JEFFERSON CITY, Mo. (AP) — A Missouri judge on Tuesday made clear that local election workers cannot enforce a core requirement in a new voter photo identification law, taking away the teeth of the law in advance of a marquee U.S. Senate election on Nov. 6.
At issue is a new law that had directed voters to present a valid photo ID or sign a sworn statement and present some other form of identification in order to cast a regular ballot.
Senior Cole County Circuit Judge Richard Callahan earlier this month struck down the requirement that voters without proper photo ID sign a sworn statement.
But Republican Secretary of State Jay Ashcroft, who supports a photo ID law, said the ruling “injected mass confusion” into the voting process just weeks before the pivotal Nov. 6 election between Democratic Sen.
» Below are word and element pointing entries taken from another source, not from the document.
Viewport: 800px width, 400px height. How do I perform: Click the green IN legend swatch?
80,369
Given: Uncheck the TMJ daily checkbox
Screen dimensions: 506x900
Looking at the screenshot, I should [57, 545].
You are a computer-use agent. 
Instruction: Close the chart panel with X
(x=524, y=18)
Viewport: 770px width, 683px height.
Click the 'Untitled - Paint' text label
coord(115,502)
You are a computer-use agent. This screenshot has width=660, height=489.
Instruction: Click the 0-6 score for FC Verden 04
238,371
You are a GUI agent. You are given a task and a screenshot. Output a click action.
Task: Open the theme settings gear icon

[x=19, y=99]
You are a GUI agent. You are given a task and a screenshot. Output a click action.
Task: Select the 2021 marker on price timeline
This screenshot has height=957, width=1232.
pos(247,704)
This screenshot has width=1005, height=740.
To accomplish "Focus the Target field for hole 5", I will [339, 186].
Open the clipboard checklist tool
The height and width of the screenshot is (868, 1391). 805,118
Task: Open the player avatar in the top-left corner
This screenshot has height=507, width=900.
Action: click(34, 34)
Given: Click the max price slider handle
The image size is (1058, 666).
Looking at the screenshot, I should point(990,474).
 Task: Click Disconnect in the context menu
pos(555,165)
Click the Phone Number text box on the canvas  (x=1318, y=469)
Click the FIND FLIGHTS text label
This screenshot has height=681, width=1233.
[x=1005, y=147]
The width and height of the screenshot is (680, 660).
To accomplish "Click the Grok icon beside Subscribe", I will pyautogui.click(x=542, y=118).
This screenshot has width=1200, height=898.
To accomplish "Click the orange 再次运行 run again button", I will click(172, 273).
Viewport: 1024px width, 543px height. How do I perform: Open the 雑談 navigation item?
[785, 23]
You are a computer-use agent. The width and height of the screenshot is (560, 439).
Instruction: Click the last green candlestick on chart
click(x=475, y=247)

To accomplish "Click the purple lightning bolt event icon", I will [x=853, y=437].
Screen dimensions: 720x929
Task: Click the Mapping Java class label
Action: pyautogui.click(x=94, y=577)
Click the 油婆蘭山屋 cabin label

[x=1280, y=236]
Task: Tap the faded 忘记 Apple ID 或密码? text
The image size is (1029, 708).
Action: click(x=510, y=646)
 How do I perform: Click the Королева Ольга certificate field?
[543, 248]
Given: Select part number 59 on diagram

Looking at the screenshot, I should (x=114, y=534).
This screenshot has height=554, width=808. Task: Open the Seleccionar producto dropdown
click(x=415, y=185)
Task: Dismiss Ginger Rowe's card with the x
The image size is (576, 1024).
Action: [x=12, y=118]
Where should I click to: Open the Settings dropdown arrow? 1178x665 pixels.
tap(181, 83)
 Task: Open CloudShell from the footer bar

Claire McCaskill and her Republican rival, Attorney General Josh Hawley.
Ashcroft had said that’s because Callahan’s initial ruling directed “the state” not to require a sworn statement from voters without proper ID. But Ashcroft said enforcing that requirement was local election workers’ responsibility.
Callahan on Tuesday responded by clarifying that his judgment “applies to all persons who act in concert and participation with the Secretary of State and the State of Missouri in administering and certifying elections within the State of Missouri, including local election authorities.”
A request for comment to the Missouri Secretary of State’s Office was not immediately returned Tuesday.